The TV appearance transformed the previously unknown officer into a popular hero. Blanco, together with other women, visited him in prison. It marked the beginning of his uncanny popularity, which catapulted him into the presidency in the 1998 free elections.
"Do you believe me when I tell you how upset I am that we let him on TV at the time, without editing his appearance?" asked Diego Arria, as he sits under a 200-year-old wild cashew tree in his garden in Caracas's upscale Country Club neighborhood. The 74-year-old politician made his fortune with the country's first mobile communications company.
Arria, a former ambassador to the United Nations and close advisor to former President Carlos Andrés Pérez, was in the palace when Chávez carried out his attempted coup. Last year, Arria ran unsuccessfully in the opposition primaries.
When Chávez ranted against the country's old oligarchy, he was referring to people like Arria. Three years ago, he announced on "Aló Presidente" that he was going to confiscate Arria's farm because nothing was being produced and there weren't even any cows there. Arria then displayed images of cows on the Internet, but the army turned up nonetheless. Children were bussed in to swim in the pool. Arria still has the real estate magazines depicting the attractive house and sprawling pool.
"Well, the pool wasn't really that big," he says, noting that it was only a 400-hectare (990-acre) property. "I told Chávez on television: 'You are corrupting minors by teaching them to steal.'" But now the farm is gone, and Arria says that it is sadly missed. Even more so, he misses the good, old Venezuela of the 1970s and 80s, when he was governor of Caracas and the country was far from being as polarized as it is today
Opposition Alleges Corruption
At the time, power was divided between social democrats and conservatives. The political elite was considered corrupt, and a longing for change brought Chávez into power. While Arria acknowledges the failures of the old guard, he says the country is far more corrupt now. Never have so many people struck it rich by such dubious means as under Chávez, says Arria, "the government, the opposition, businesspeople, everyone."

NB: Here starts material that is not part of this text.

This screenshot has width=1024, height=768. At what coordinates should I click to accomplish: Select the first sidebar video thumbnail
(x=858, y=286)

The businessman is now one of the most radical members of the opposition. He calls the government a "de-facto regime" and says that Maduro and his cabinet lack all legitimacy. Since Chávez never officially began his fourth term in office, Arria explains, Maduro is not the official vice-president. It's a sentiment widely shared among the opposition.

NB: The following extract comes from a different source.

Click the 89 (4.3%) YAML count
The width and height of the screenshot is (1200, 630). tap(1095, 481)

"Maduro is the Cuban candidate," says Arria. He believes that the Castros control Venezuela. "The Cubans produce our identification cards and passports, they control record offices, the army and the intelligence service, and they know everything about us."

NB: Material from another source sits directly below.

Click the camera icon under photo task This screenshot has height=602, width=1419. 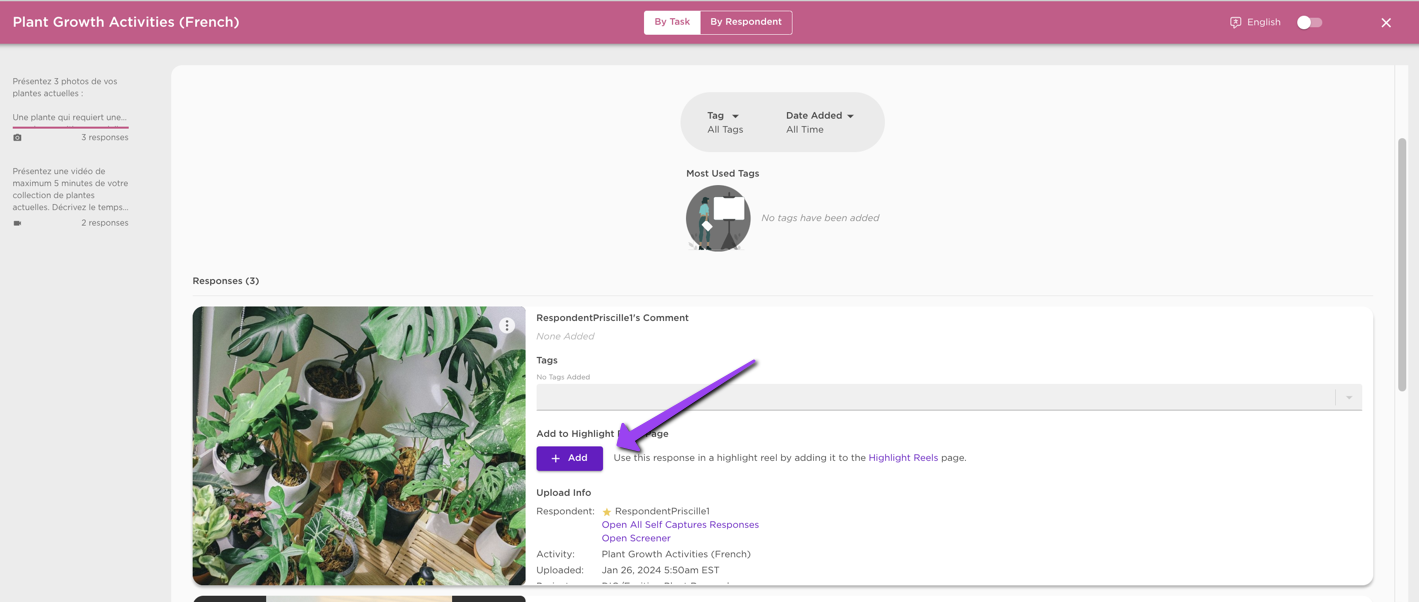(x=17, y=138)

Former Cuban leader Fidel Castro was a political and actual father figure for Chávez, his only idol next to Simon Bolivar. Castro, for his part, saw Chávez as his true political heir. After the fall of the Soviet Union, the Venezuelans subsidized the ailing island economy with cheap oil, ensuring the Castro regime's survival.
Chávez began focusing more heavily on the Cuban model in 2007, nationalizing companies and expropriating landowners. But the government cooperatives proved to be inefficient and corrupt. Very little is actually produced in Venezuela. Even staple foods, which could easily be produced there, are imported from Mexico and Brazil. A state capitalism masquerading as socialism dominates the economy, with economic development depending solely on the price of oil.
The state-owned oil company PDVSA is Venezuela's economic engine. Chávez used its revenues to fund his social programs. But oil production has been declining for years, even though the country has enormous reserves. And despite its massive wealth, Venezuela has failed to create functioning institutions.